Monash University has successfully developed a color 3D printed human anatomy model Monash University has developed a relatively complete set of color 3D printed human anatomy models. It was gradually developed by Paul McMenamin, director of the Human Anatomy Education Center of the school, and his team in the past 2 years. Compared with other similar models, this model has many unique features. For example, its 3D digital model comes from a 3D scan of a real human body. In addition, the model also uses an advanced full-color 3D printer, which is very fidelity. At present, this model has attracted the attention of many other universities around the world and can be supplied commercially, so I believe that it will not be long before it will appear all over the world and contribute to medical education.
Stanford University integrates 3D printing and scanning technology to explore deeper applications The latest topic of Stanford University scientists is “The impact of changes in rock microstructure on permeability.” In response to this project, the researchers discussed the possibility of using 3D printing technology to study the oldest rock. Although the Martian rock has not been studied through this idea, geologists have found that 3D printing technology can be used to study the actual properties of the rock, such as porosity and permeability, and how they are changed. With the continuous development of technology, 3D printing technology and remote 3D imaging can even create copies of rocks from the moon and Mars.
Boston University uses 3D printing technology for stem cell research. Stem cells have great potential in medical research due to their ability to transform specific cells. One day they can provide renewable resources that can replace cells for those who need organ transplantation or who are suffering from diseases, such as those with Parkinson’s, type 1 diabetes and cardiovascular disease.

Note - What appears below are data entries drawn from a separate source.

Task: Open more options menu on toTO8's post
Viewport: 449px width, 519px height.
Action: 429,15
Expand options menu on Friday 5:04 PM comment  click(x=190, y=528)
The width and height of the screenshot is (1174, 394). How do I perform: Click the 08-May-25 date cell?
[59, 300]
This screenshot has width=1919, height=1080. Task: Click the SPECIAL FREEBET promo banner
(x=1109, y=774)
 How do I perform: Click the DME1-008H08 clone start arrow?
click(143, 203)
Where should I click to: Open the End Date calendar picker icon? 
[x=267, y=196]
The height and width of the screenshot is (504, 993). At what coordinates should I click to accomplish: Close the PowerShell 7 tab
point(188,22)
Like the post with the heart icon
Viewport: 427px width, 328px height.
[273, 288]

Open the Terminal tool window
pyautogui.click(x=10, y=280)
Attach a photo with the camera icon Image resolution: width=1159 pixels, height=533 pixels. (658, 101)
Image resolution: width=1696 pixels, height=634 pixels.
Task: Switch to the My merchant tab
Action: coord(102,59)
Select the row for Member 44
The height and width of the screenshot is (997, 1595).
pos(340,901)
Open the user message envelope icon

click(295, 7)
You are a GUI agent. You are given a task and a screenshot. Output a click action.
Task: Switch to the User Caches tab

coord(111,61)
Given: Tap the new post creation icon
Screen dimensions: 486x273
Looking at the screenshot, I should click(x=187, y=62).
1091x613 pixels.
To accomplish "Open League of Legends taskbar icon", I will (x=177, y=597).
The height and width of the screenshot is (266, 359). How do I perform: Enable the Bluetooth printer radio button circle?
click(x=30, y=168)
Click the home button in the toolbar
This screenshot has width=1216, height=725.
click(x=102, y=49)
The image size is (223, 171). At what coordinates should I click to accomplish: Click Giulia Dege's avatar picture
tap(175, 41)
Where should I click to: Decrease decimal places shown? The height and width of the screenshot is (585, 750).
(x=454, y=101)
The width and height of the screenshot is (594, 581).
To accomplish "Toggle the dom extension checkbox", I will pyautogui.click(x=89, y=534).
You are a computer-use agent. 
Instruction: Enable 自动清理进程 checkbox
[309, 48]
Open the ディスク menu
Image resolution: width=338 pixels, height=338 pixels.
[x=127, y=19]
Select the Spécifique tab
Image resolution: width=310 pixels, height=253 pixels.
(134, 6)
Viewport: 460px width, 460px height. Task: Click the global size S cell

In order to achieve these goals, Boston University used the 3D printing technology provided by PotomacPhotonics and 3D printing companies to create a microenvironment controlled by cells. In this microenvironment, how direct contact between stem cells and cells is managed and estimated. Secretory factors affect each other.
3D printing of the University of Stuttgart, Germany produced the world’s smallest camera lens through 3D printing technology. The research team at the University of Stuttgart, Germany produced the world’s smallest camera lens, which is only twice the width of human hair, while the width of ordinary people’s hair is between 10um and 200um. between. The researchers said that the new concept they put forward opened up the 3D printing of Micro-Nano optics and the complex design of the lens in the field of optics.
This lens allows the camera to be only the size of a grain of salt. It can take high-resolution photos and can be installed on the end of an optical fiber with only a pinhole thick. It is expected that this technology will bring about innovations in medical equipment in minimally invasive surgery and internal organ inspections, and will also greatly promote the advancement of micro-robots and drones in vision technology.
MIT’s production of lidar chips will subvert the world of 3D scanning. MIT researchers are developing lidar chips on 300mm wafers, and the cost is as low as $10. Most importantly, the non-mechanical beam steering in this device is 1000 times faster than the mechanical lidar system currently implemented.
This breakthrough technology was elaborated by doctoral student Christopher V. Poulton and his supervisor Professor Michael R. Watts in the information published by IEEE. They believe that the new lidar chip will subvert the current 3D scanning market, with applications ranging from robots to vehicles to wearable sensors.